- _Task to carry out_: Count every line in the entries that follow where the word "header" appears, then state only the total.

Stored data entries
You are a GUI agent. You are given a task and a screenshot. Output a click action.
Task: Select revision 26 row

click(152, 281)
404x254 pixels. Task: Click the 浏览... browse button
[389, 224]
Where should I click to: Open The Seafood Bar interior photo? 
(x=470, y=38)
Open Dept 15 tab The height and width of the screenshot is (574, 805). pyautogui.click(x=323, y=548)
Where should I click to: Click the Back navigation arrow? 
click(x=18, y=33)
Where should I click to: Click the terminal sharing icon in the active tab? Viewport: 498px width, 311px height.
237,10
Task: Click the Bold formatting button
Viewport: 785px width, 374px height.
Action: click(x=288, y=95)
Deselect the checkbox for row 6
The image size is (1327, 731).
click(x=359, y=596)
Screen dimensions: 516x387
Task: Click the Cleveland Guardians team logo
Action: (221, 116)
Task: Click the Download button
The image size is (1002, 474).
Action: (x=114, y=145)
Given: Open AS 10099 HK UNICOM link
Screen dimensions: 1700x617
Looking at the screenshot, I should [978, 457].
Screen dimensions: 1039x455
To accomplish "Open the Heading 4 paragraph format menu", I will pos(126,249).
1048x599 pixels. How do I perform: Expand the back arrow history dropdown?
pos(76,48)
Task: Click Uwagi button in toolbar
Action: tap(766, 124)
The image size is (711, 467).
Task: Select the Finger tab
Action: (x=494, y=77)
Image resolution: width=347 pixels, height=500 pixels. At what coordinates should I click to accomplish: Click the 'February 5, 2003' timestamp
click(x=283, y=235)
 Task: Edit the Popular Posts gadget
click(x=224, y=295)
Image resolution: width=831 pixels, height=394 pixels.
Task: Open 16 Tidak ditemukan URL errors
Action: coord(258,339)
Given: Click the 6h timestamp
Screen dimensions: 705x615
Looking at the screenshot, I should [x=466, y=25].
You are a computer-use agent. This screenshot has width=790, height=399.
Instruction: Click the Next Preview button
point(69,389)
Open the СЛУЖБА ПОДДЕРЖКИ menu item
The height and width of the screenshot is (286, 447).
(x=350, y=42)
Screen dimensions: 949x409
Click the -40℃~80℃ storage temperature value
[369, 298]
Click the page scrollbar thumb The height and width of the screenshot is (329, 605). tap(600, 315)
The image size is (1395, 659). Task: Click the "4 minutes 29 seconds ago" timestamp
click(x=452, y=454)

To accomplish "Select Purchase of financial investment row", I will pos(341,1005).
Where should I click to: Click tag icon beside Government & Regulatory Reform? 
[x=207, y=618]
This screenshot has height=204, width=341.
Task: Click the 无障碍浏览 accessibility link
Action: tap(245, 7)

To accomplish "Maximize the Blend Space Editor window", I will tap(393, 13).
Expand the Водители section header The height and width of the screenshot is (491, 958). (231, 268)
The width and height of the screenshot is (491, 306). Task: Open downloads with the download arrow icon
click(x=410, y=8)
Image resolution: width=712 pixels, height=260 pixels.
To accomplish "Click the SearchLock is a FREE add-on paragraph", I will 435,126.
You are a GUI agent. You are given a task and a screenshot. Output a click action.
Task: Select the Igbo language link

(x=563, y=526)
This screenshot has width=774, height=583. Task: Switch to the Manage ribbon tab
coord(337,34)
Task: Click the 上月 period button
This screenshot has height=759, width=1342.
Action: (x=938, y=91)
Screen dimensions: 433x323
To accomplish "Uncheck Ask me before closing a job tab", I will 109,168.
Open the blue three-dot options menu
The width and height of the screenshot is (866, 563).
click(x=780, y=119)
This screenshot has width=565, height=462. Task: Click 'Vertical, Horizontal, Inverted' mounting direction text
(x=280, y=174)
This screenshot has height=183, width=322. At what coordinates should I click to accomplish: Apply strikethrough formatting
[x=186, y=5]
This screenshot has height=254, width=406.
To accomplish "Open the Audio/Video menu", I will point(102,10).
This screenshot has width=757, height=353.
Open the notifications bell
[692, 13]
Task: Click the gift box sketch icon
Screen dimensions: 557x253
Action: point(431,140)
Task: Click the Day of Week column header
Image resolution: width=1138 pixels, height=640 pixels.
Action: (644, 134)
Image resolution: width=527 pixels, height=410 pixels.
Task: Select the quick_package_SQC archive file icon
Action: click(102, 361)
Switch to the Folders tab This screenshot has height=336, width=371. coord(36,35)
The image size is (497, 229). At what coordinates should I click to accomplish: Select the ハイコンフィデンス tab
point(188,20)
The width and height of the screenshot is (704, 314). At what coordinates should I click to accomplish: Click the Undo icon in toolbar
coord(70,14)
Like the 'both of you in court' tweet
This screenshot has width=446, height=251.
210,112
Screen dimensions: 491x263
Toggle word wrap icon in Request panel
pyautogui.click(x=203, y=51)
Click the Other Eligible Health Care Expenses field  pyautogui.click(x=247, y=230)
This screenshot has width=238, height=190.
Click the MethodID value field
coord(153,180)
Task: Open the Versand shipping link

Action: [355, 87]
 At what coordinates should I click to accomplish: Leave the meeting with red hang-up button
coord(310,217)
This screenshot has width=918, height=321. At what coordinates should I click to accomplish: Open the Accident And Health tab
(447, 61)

- _Answer_: 2